Page:Michel - La Commune, 1898.djvu/312

La bibliothèque libre.
Cette page a été validée par deux contributeurs.

Le cortège funèbre passait, on entendait des détonations, c’était fini pour cette nuit-là.

Un matin, on m’appelle, nous nous serrons la main croyant ne plus nous revoir ; je n’allai pas loin, seulement jusqu’à un cabinet, sur le carré de la porte. Un homme y était assis, devant une petite table, il commença à m’interroger :

— Où étiez-vous le 14 août ? me demanda-t-il.

Méchamment, je me fis expliquer ce qui avait eu lieu le 14 août, après quoi je lui dis : — Ah ! l’affaire de la Villette ! j’étais devant la caserne des pompiers.

Il écrivait jusque-là, assez poli, je lui répondais de mon côté avec une grande douceur, m’amusant comme une écolière qui peut faire une bonne malice.

— Et à l’enterrement de Victor Noir, vous y étiez ? me dit-il.

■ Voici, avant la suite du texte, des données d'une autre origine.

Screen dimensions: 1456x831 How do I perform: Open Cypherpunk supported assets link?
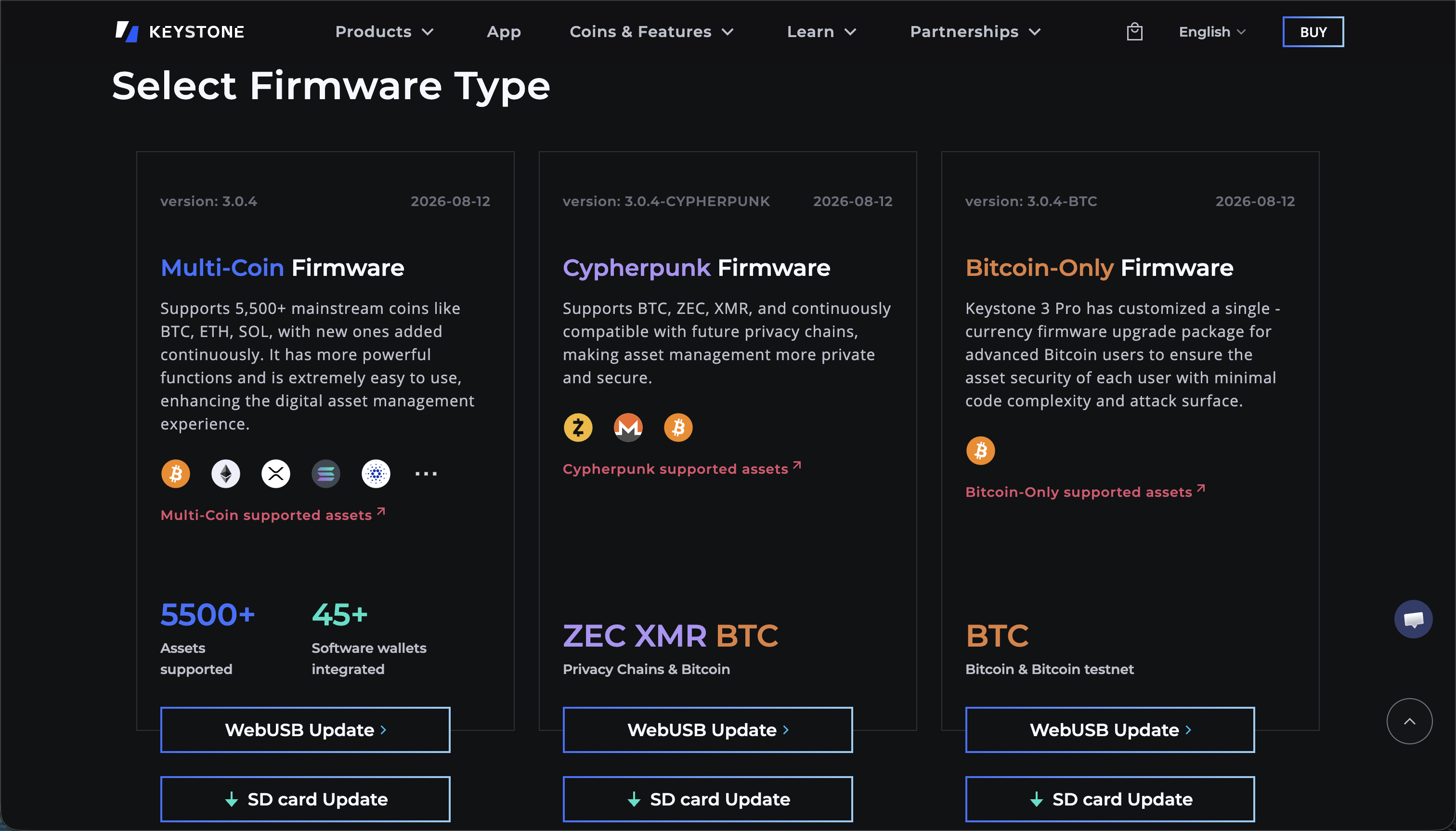pos(682,468)
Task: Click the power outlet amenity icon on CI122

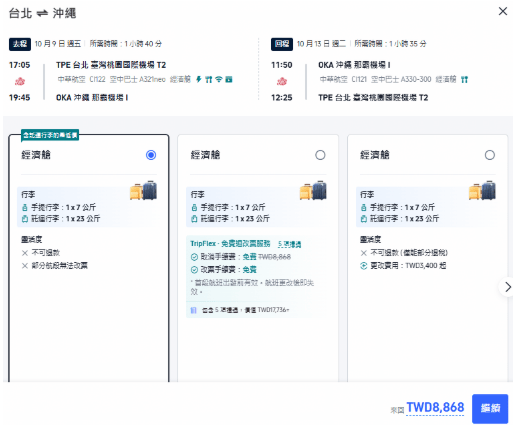Action: coord(199,79)
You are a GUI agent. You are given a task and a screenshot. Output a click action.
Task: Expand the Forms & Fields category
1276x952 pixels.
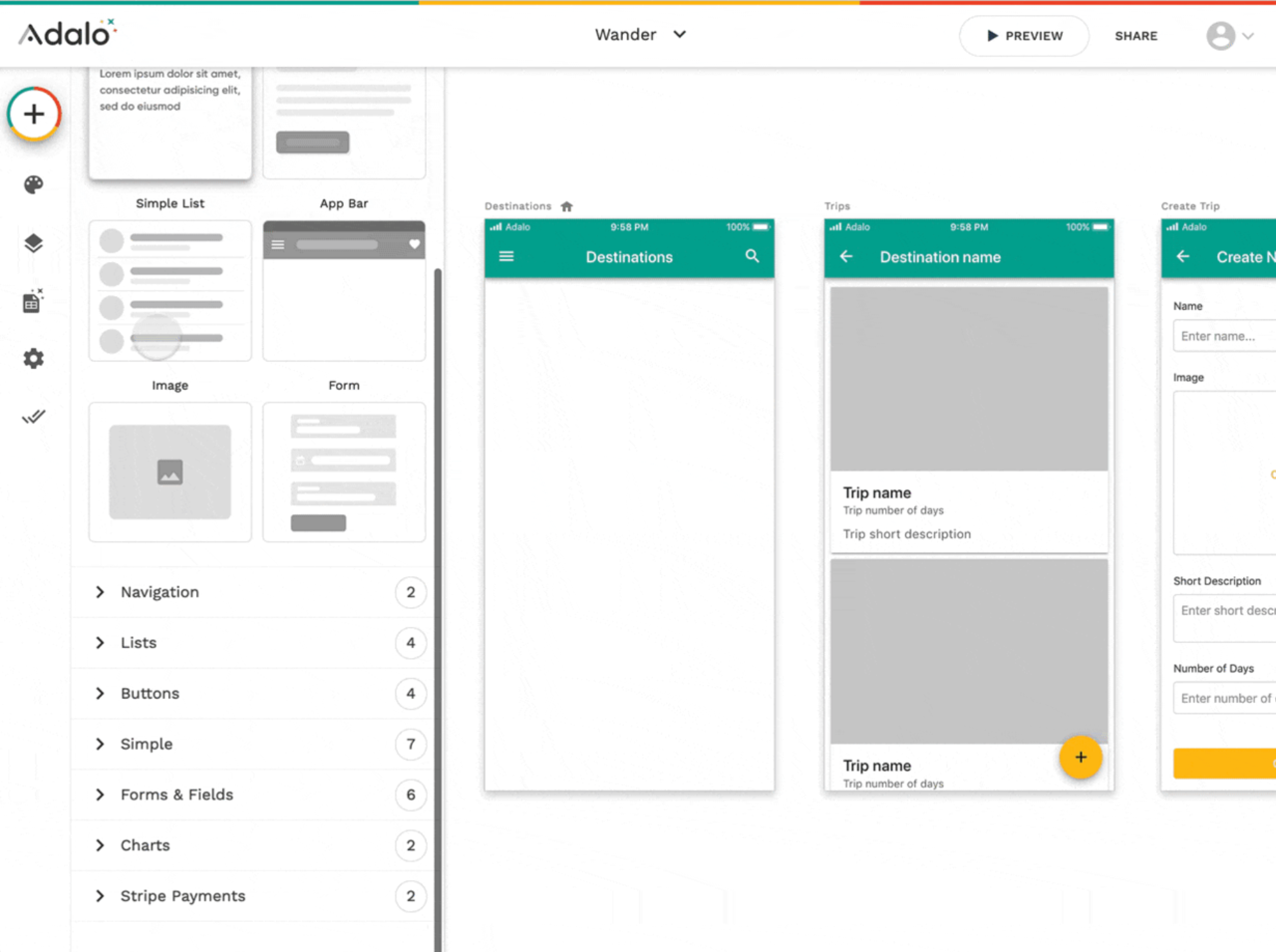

Ses joues commençaient à se colorer.

— Oui, répondis-je.

— Et le 31 octobre, et le 22 janvier ? devant l’Hôtel-de-Ville.

— Qu’avez-vous fait pendant la Commune ?

— J’étais aux compagnies de marche.

Il avait de plus en plus rougi de colère, alors écrasant sa plume sur le papier, il dit :

— Cette femme à Versailles !

Toutes furent interrogées, et les unes ayant servi la Commune, les autres étant femmes de fusillés, on nous envoya à Versailles.

Notre file comprenait encore une ou deux de ces figurantes, que nous avions rencontrées à Satory et qui là encore étaient ensemble, mais se tenant mieux. On avait besoin, m’avait dit celui qui interrogeait, de faire voir au grand jour les crimes de la Commune !

C’est pourquoi nous devions, à la prison des Chantiers, retrouver certain membre de ces malheureuses.